Stolperstein / Stumbling Stone for:

* Rudolf Koch, born 1918, imprisoned since 1937 under §175, preventive detention, 1940 Sachsenhausen, Flossenbürg, unwillingly castrated in 1941, released in 1942.

In Nürnberg (Nuremberg), the police imposed harsh restrictions on homosexuals in the 1930s. Rudolf Koch was arrested and sentenced in 1937 under "Gay Paragraph 175" (§175). In 1940 he was sent to Sachsenhausen, then to Flossenbürg, where the only way he could leave was by being "voluntarily" castrated in 1941. He was 23. He was then released and he survived the war.

Sachsenhausen was built in 1936 to reflect SS world view and to subdue prisoners to SS power. The first prisoners were political opponents of Nazism. Then starting in 1938 prisoners included persons deemed to be racially or biologically inferior and finally in 1939 citizens (including POWs) from occupied countries were added. Prisoners died of hunger, exhastion, illness, cold, experiments, murders and executions.

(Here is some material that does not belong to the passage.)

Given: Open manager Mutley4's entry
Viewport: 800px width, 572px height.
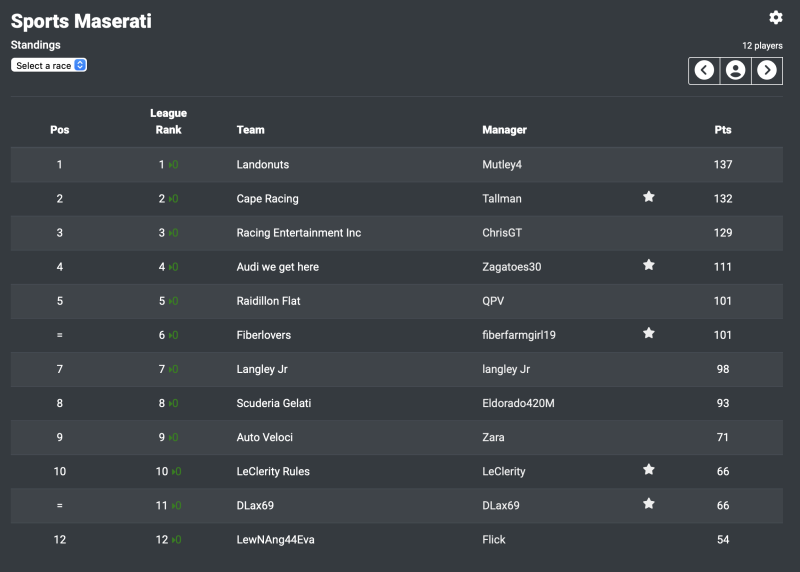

Flossenbürg started as a camp for criminals, the toughest of whom dominated the camp throughout its existence even as other types of prisoners were added. The Nazis considered these prisoners to be disposable and forced them to work under harsh conditions ("destruction through labor"). Laborers first mined granite for Nazi monuments and then made parts for Messerschmidt ME-109 aircraft.

"Stolpersteine" is an art project for Europe by Gunter Demnig to commemorate victims of National Socialism (Nazism). Stolpersteine (stumbling stones) are small, 10x10cm brass plaques placed in the pavement in front of the last voluntary residence of (mostly Jewish) victims who were murdered by the Nazis. Each plaque is engraved with the victim’s name, date of birth and place (mostly a concentration camp) and date of death. By doing this, Gunter Demnig gives an individual memorial to each victim. One stone, one name, one person. He cites the Talmud: "A human being is forgotten only when his or her name is forgotten."